## 抜粋本文
総合評価における工事評定点の地域格差問題

 今日は、総合評価落札方式についてのシビアな話題について触れさせていただきます。
 週の始まりの話題としては重いですが、非常に気がかりな内容となっています。

ここからが本題
 先週の北海道開発局発注の総合評価落札方式の土木工事落札状況を観察していると、1社が3~5件の工事を大量落札している驚くべき事実に目を奪われた。

 これらの工事は、札幌管内及び近郊での S 開発建設部と I 開発建設部発注の道路工事と河川工事である。
 そして大量落札したのうち1社は、地元札幌の業者。 もう1社は、札幌管外の道東の業者である。

 総合評価落札方式は、施工計画、企業、地域性について加点される。 たぶん、今回の落札業者は、企業点数が他社より有利と推測できる。 基礎点となる企業点数が優位な上に施工計画で高得点を得られれば、鬼に金棒である。(施工計画は工事毎の相対評価での評価となる)

(コレクションからの抜粋データ)
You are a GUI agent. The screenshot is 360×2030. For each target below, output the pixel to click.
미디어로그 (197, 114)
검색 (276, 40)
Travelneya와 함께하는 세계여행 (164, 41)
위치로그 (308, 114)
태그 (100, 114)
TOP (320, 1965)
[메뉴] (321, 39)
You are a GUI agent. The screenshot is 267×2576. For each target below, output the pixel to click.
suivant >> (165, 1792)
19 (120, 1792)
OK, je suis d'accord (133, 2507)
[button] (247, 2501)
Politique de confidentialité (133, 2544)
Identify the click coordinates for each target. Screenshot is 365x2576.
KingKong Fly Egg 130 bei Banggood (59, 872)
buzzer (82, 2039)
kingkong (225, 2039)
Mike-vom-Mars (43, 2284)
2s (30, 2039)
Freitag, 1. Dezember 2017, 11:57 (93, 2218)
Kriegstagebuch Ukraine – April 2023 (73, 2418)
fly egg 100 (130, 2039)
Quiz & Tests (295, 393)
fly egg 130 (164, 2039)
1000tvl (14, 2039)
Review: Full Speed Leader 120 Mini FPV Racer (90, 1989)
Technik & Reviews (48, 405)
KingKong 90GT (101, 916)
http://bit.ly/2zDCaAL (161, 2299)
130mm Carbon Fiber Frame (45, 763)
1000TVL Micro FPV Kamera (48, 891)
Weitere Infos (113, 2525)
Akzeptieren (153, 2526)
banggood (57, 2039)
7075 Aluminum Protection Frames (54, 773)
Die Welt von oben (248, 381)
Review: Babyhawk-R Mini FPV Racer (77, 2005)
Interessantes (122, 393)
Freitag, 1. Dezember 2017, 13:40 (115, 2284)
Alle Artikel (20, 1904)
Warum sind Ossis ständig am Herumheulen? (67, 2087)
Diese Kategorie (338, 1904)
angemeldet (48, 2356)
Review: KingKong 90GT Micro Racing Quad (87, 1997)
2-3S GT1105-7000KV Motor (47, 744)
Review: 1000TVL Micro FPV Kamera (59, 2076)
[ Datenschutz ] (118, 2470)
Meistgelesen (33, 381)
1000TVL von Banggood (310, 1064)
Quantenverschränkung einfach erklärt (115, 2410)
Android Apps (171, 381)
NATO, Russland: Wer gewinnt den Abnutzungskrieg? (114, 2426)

## 演習問題
- 1) 抜粋本文のうち「総合評価落札方式は、施工計画、企業、地域性について」で始まる段落を、主な内容を保ったまま箇条書きにまとめよ。
- 2) 工事評定点の地域格差を扱う抜粋本文を、その最後の文の後から書き継げ。
このデータは、抜粋本文とは別の出典から採られたものである。

## 各問の解答
- 1)
- 総合評価落札方式では、施工計画・企業・地域性について加点される。
- 今回の落札業者は、企業点数が他社より有利だったと推測される。
- 基礎点となる企業点数で優位に立ち、さらに施工計画で高得点を得れば「鬼に金棒」となる。
- 施工計画は工事ごとの相対評価で評価される。

- 2)
企業点とは
 さて、基礎点と称される企業点数は、過去2年間の工事評定点平均、工事表彰と、工事の格付けにより過去10年間の担当技術者の工事点数平均が、主な要素となる。 然るに、企業点数が高い会社は、常に優位な立場で入札に挑戦できるのである。
 調査基準価格という海中転落(ドボン)寸前の岸壁間際で停止しなくてもよい訳である。 駅伝の復路に例えると、他社より数分前にスタートできるアドバンテージを有する訳である。

 企業点数に配点の重みがあれば、今回のような一社での大量落札が叶うのである。 社内の経験技術者が、(工事落札により)枯渇するまで取り続けられるのである。 これは、企業点数高得点のモンスターカンパニーの勝利の方程式なのだ。

 さて今回の落札者決定の要因の一つになったと予測できる企業点だが、ここに一つ問題点を感じた。 つまり、工事評定点の地域格差である。

北海道開発局の場合
 北海道開発局の場合、下位組織に11の開発建設部があり、工事は、開発建設部毎に発注されていて、工事完成後の工事評定点も開発建設部が決めている訳である。
 つまり、開発建設部間で、工事評定点の平均値に差が生じる現象が発生するのは当然のことである。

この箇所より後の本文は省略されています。